Now speaker of the National Assembly, Ferrand ranks fourth in the state hierarchy and serves as Macron’s operator in parliament. With parliamentary elections scheduled two months after the presidential votes, one of Ferrand’s jobs is to select the lawmakers who will attempt to secure a majority in the National Assembly. Ferrand is also proof that Macron still has supporters on the left, despite accusations he veered right during his presidency. 

It’s not all plain sailing for Ferrand. In recent years, his mandate has been dogged by allegations of corruption, specifically that as head of an insurance company, he helped his wife secure a lucrative real estate deal in 2011. Though the charges in that case have been dropped twice, an appeal by  an anti-corruption NGO is still pending in front of the country’s court of last resort.

Strength: His position as a bridge between the old and new world of French politics.

Weakness: The corruption case could still come back to haunt him, as it did recently when he promoted a prosecutor loosely tied to it.


Clément Léonarduzzi

The salesman

Clément Léonarduzzi’s job isn’t an easy one: to convince French voters that the president they have known for five years has something new to offer. But as a special adviser to Macron, Léonarduzzi is specialized in polishing the president’s image. Under his influence, Macron has responded to accusations that he’s a “president of the rich” by showing a bit more of himself — that he enjoys a good football match or watching classic French movies. That may not win over the haters, but the president’s popularity has stayed steady at 31 percent according to YouGov, even during the coronavirus crisis. “He can sum things up in a way that is completely different to the president,” said a communications adviser from Macron’s party. “That’s why it works, they’ve got complementary minds.”

Léonarduzzi, who like Emelien previously worked at the advertising firm Havas, is an expert in targeting “market segments.” He has made Macron submit to selfie-style videos of himself wearing a T-shirt and answering questions from young people about vaccination and roped him into an appearance on YouTube with the French influencers McFly and Carlito. “No one knows what will divide the French [in February], so we are creating the conditions to have something to say about in each area,” said Jonathan Guémas, a speechwriter for the president, who works under Léonarduzzi’s authority.

Strength: His ability to craft different messages for different audiences.
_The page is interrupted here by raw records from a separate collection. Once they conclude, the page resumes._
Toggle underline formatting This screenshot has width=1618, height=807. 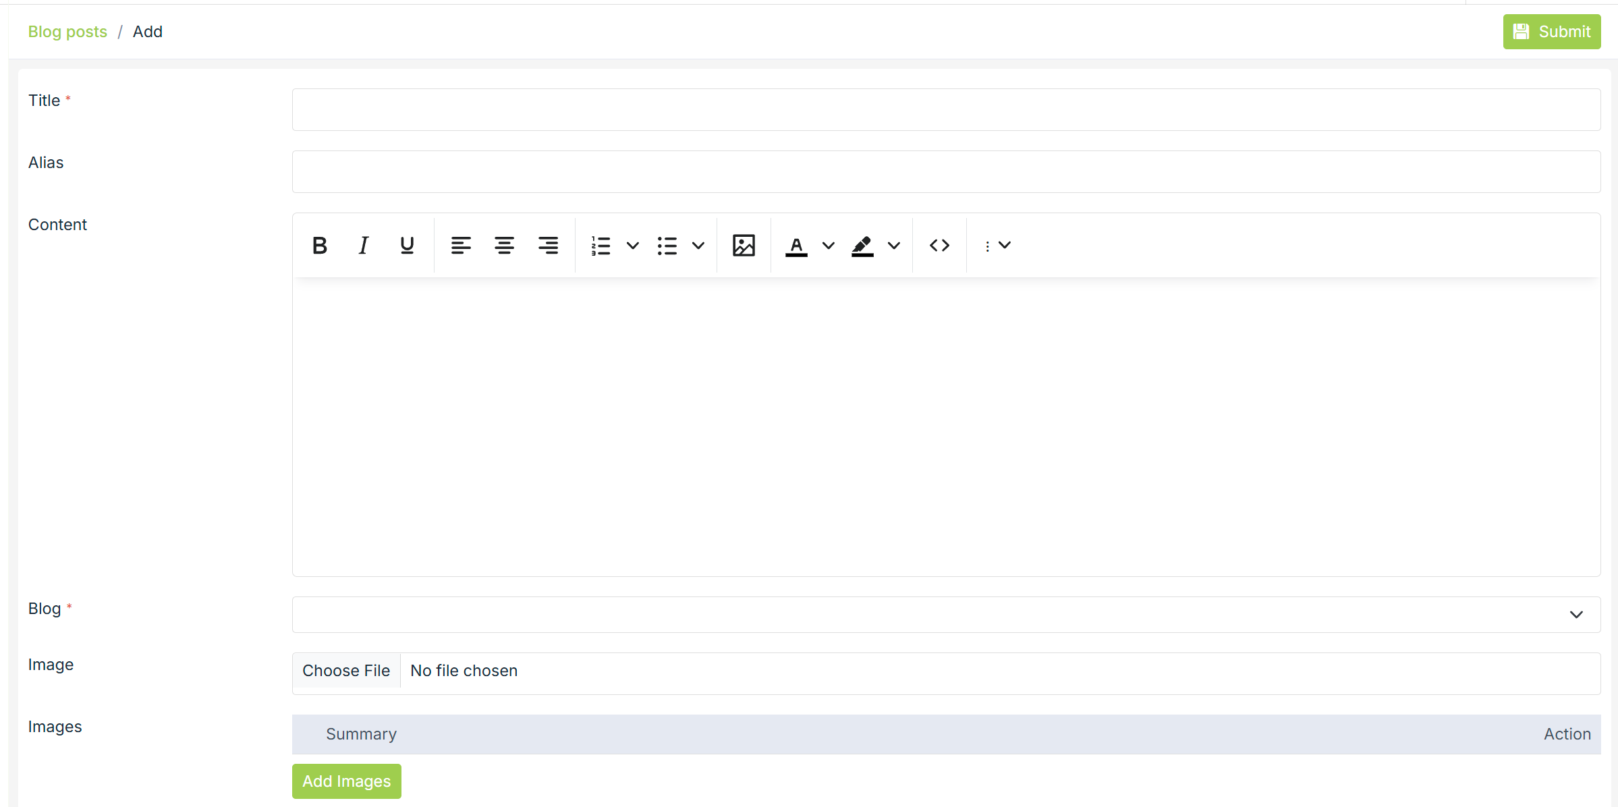406,245
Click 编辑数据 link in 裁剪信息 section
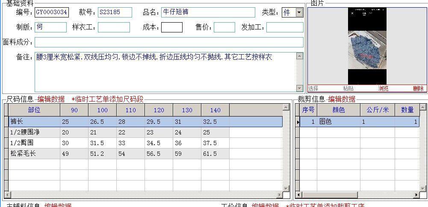 point(342,99)
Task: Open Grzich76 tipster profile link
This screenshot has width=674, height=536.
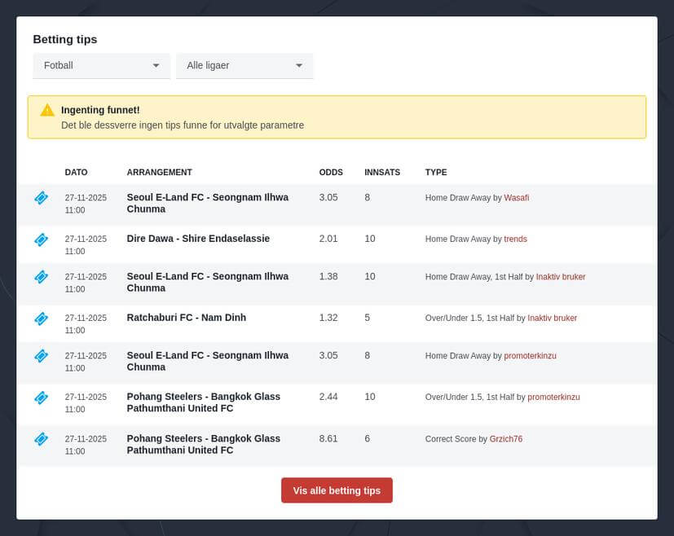Action: point(505,439)
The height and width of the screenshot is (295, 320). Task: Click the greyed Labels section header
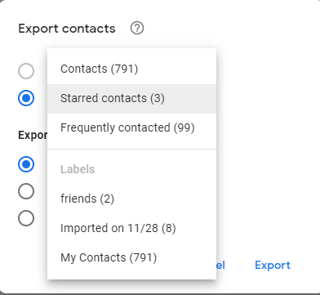tap(78, 169)
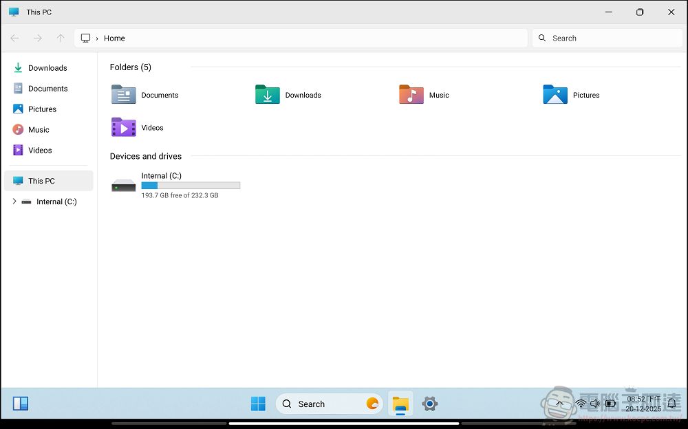This screenshot has height=429, width=688.
Task: Open Settings from the taskbar gear icon
Action: 429,404
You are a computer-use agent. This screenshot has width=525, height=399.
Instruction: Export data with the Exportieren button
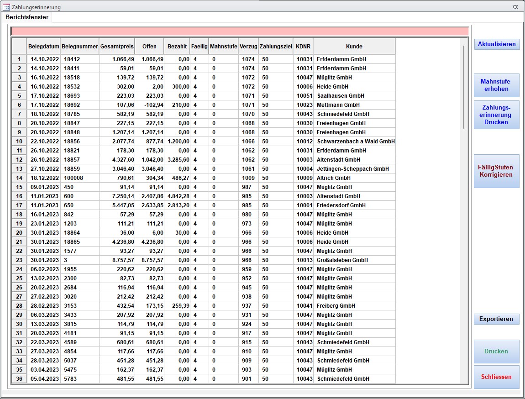pyautogui.click(x=496, y=319)
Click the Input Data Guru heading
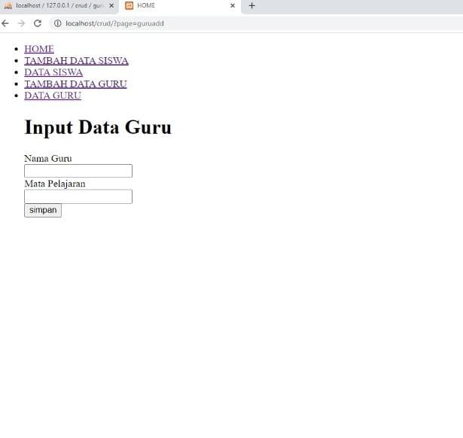 click(98, 127)
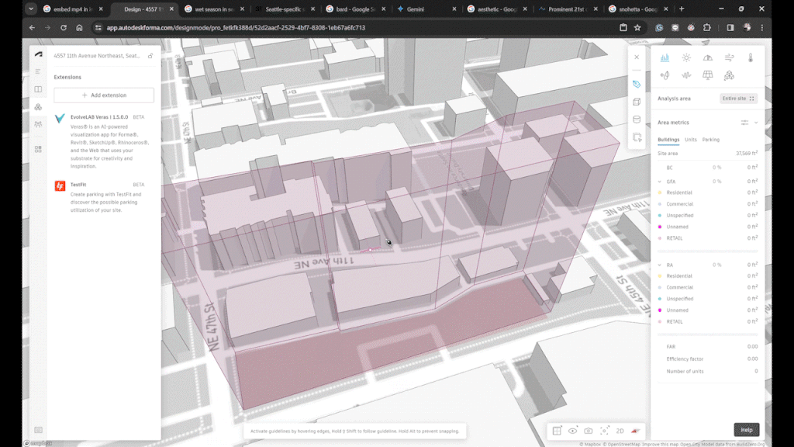Collapse the Area metrics section chevron
The width and height of the screenshot is (794, 447).
click(x=756, y=123)
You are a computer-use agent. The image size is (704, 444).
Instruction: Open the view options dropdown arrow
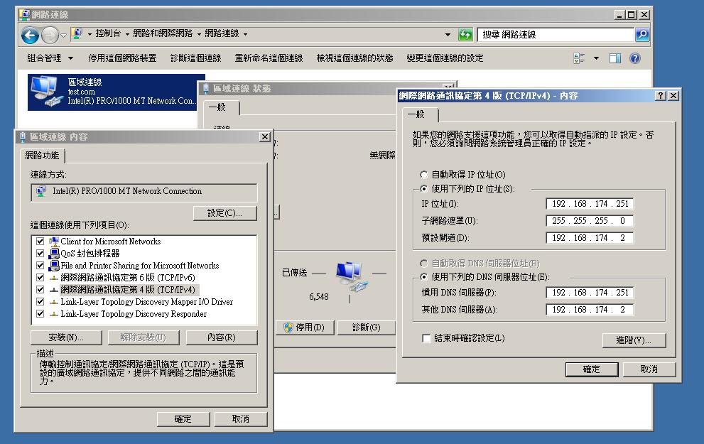point(596,58)
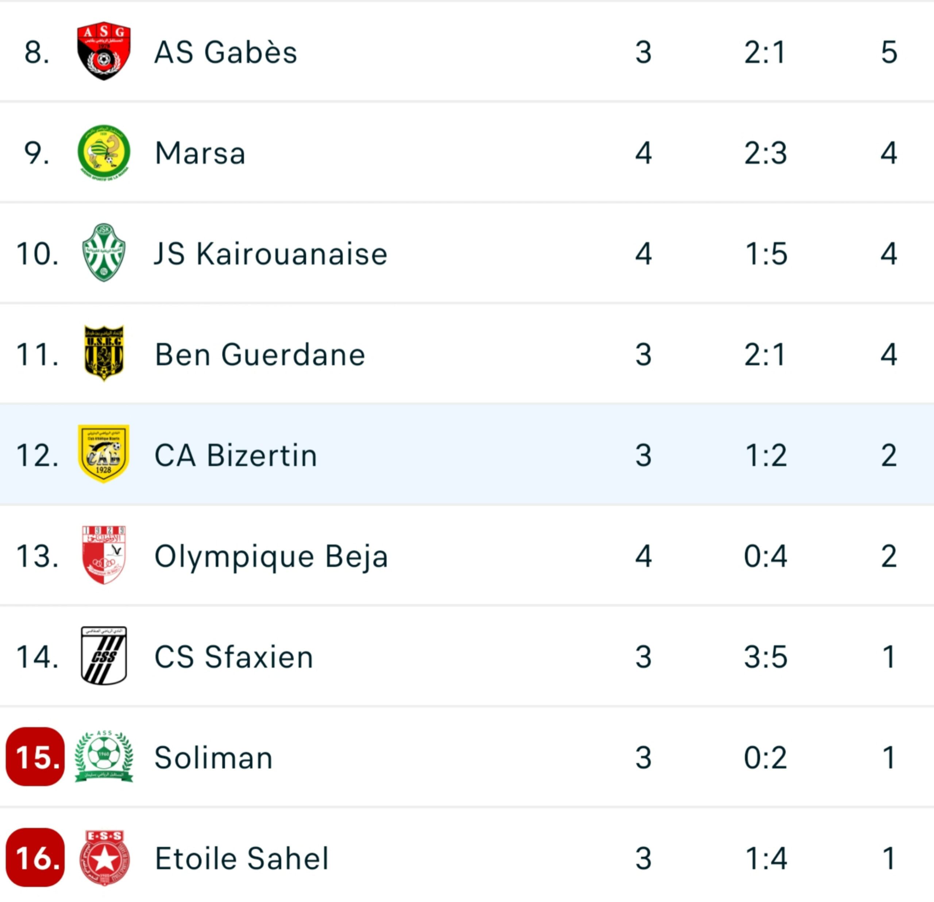
Task: Tap the Soliman green football logo
Action: coord(104,757)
Weakness: As a denizen of the corporate world, he may find himself unprepared for the Darwinian environment of a presidential campaign.


Julien Denormandie

The soldier

Julien Denormandie is considered by many to be one of Macron’s most faithful lieutenants, so it’s no surprise a lot of people expect the 41-year-old agriculture minister to be tapped to run his reelection campaign. He and the French president go back to when Denormandie was a young engineer serving as a technical adviser in ministries. Macron, then economy minister, is said to have notice his sharp mind and hired him to help run his Cabinet. Later, Denormandie teamed up with Macron’s political adviser Jean-Marie Girier to launch his successful 2017 bid for the presidency. While Girier focused on securing political allies, Denormandie served as a people manager, uniting the troops behind the leader.
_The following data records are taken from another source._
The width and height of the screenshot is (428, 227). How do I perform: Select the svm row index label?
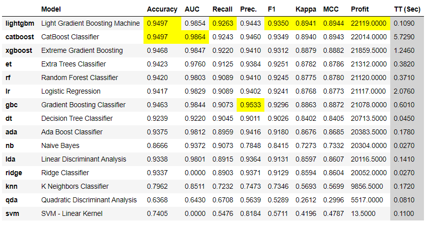point(12,213)
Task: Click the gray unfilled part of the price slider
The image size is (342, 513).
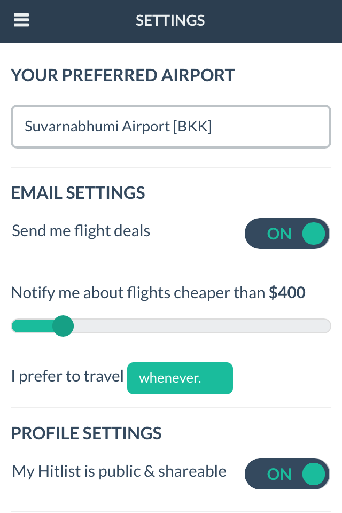Action: 202,326
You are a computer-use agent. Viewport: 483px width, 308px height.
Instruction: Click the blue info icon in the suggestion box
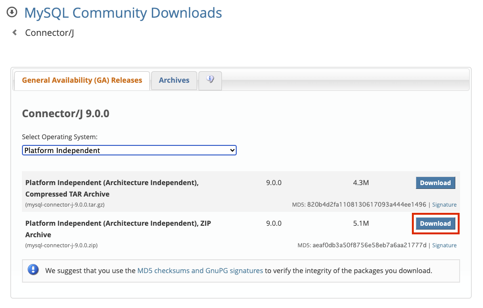[33, 269]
With Macron in the Elysée, Denormandie became a minister of the city and housing, sparking controversy when he made cuts to a housing allowance scheme enjoyed by 10 percent of the population. As agricultural minister, he has secured the support of the most powerful French lobbies but come under fire from environmental NGOs after he reversed a ban on bee-killing pesticides. A fervent Catholic and a father of four, he’s seen as a hard worker and a man who can keep a strategic secret in a heated campaign.

Strength: His discretion.

Weakness: For a political animal, his instincts are sometimes too bureaucratic.